4.4.2. Changing Parameters and Impacts on System Operation and Performance

Parameters that may disrupt a live system should not be changed while applications are running. To minimize disruptions, Cornelis recommends the following steps.

  1. Stop all Fabric Managers.

  2. Move all host-to-switch links to Init, which stops all fabric applications, using either of these methods:

    • Reset all hosts or bounce their fabric links.

    • Reset all switches.

  3. Complete the change to the FM configuration.

  4. Restart all the Fabric Managers.

The following action may be disruptive and should be avoided while applications are running:

  • Increasing LMC, LMCE0

Changes to the following parameters may disrupt some applications or impact application performance and must be carefully considered on a live fabric:

  • Decreasing LMC, LMCE0

    Some applications could continue to use LIDs whose assignments have changed and may fail or enter recovery and reconnection modes.

  • Changes to PathRecord settings (PathSelection)

    Applications that use PathRecords to select end-to-end addresses may ignore any resultant changes and continue to use the previous settings until the application is restarted or it re-fetches its PathRecords. This can change what paths applications use (only applicable when LMC != 0) and cause application performance changes or impacts.

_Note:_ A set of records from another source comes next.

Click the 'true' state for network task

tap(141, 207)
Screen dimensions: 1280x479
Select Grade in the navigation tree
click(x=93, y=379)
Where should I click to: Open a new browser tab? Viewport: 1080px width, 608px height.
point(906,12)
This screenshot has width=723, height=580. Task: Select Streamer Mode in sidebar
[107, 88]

  • Activating or deactivating pre-defined pre-Enabled vFabrics

    This is intended to be permitted on a live fabric. However, applications attempting to use a deactivated vFabric will fail after the vFabric is deactivated. In general, such applications should be stopped prior to deactivating the given vFabric. Activation of a pre-defined pre-enabled vFabric is typically safe.

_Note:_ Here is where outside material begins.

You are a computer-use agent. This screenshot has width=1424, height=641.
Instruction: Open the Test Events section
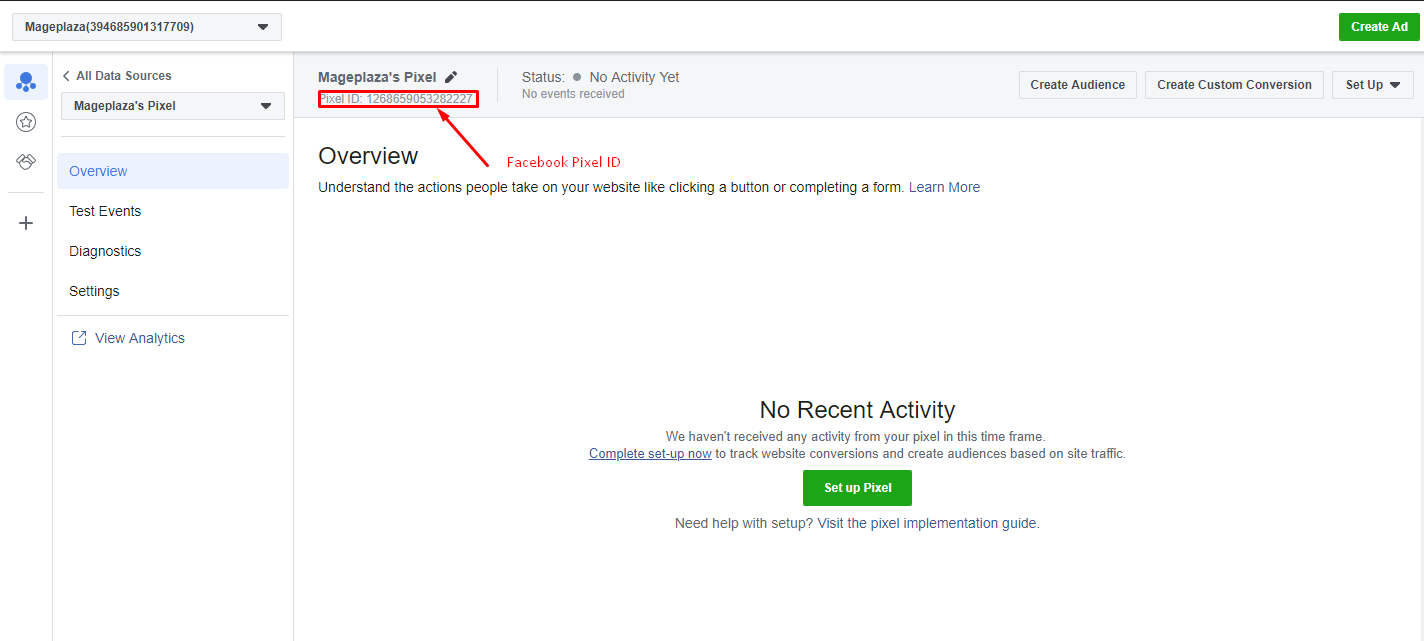coord(105,211)
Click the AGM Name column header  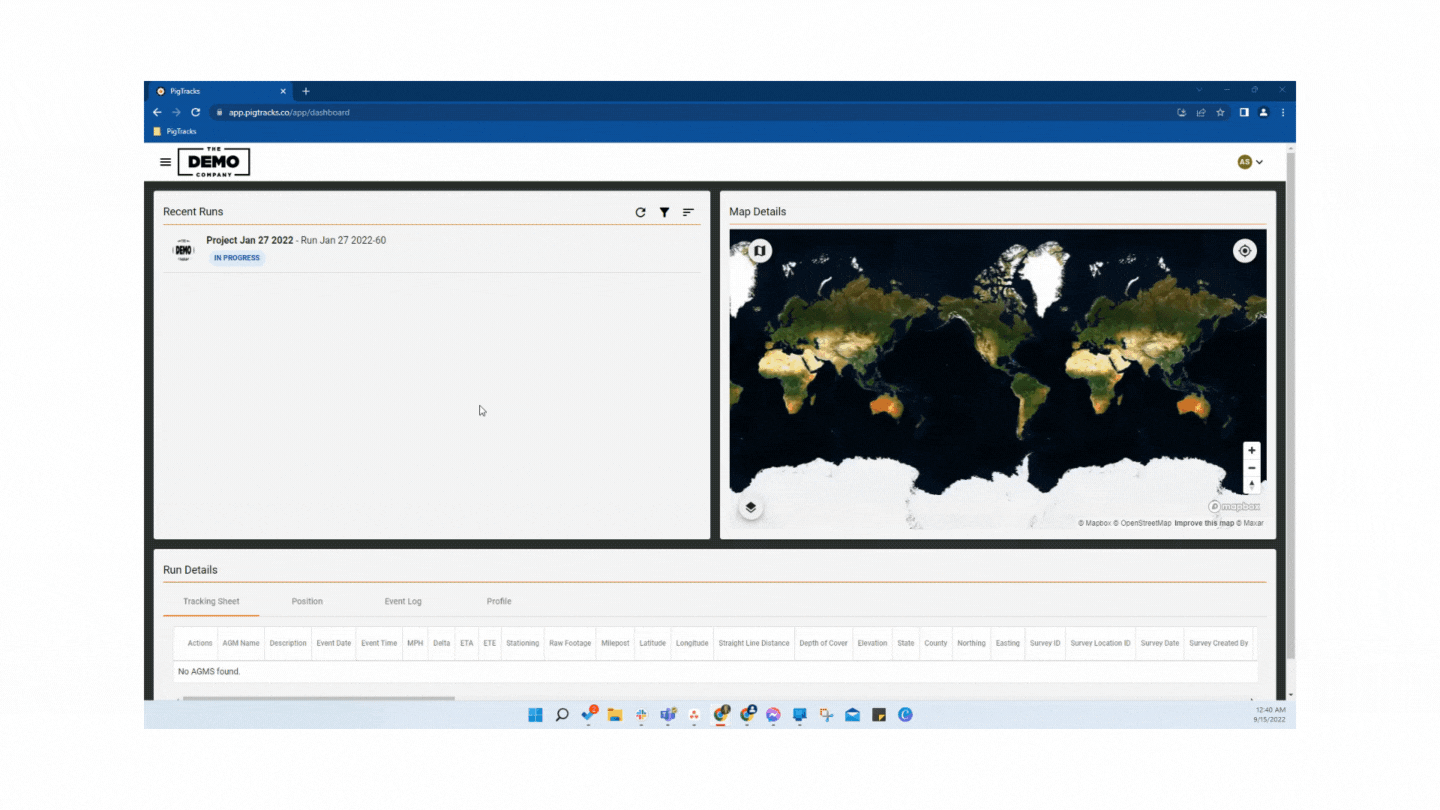241,643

  • Changing device groups or applications associated with an active vFabric

    Applications or nodes whose assignments have changed may fail or continue executing with the old PathRecords and therefore not fully obey the change.

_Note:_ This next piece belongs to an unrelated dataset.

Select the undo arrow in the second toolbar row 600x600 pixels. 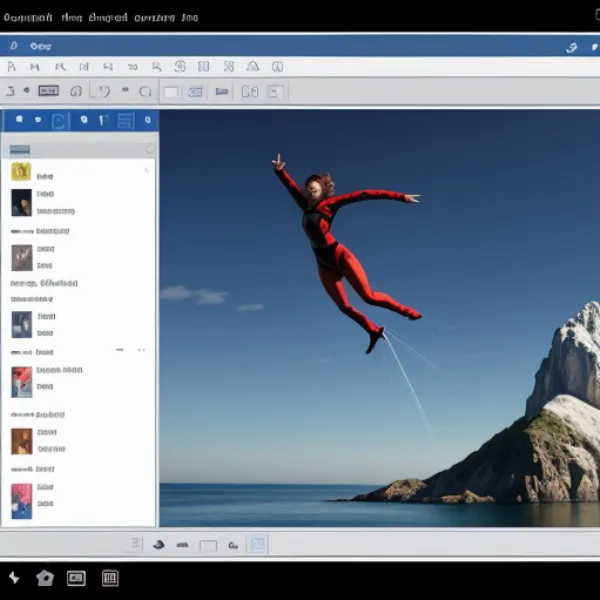(103, 91)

  • Changes to an active vFabric's bandwidth, timeouts, priority, or preemption/traffic flow optimization rank

    This will change arbitration and scheduling within the fabric. Application operation should not be impacted; however, the performance and scheduling of fabric bandwidth will change to the new settings in a timely manner. Applications that use PathRecords to compute end-to-end timeouts may ignore any resultant changes in their timeouts and continue to use the previous timeouts until the application is restarted or refetches its PathRecords. Typically, changes to timeouts are small and have limited impact, but under extreme congestion situations, this could cause unexpected application performance impacts.

  • Changes to FM VL buffer allocation parameters (MinSharedVLMem, DedicatedVLMemMulti, WireDepthOverride, ReplayDepthOverride)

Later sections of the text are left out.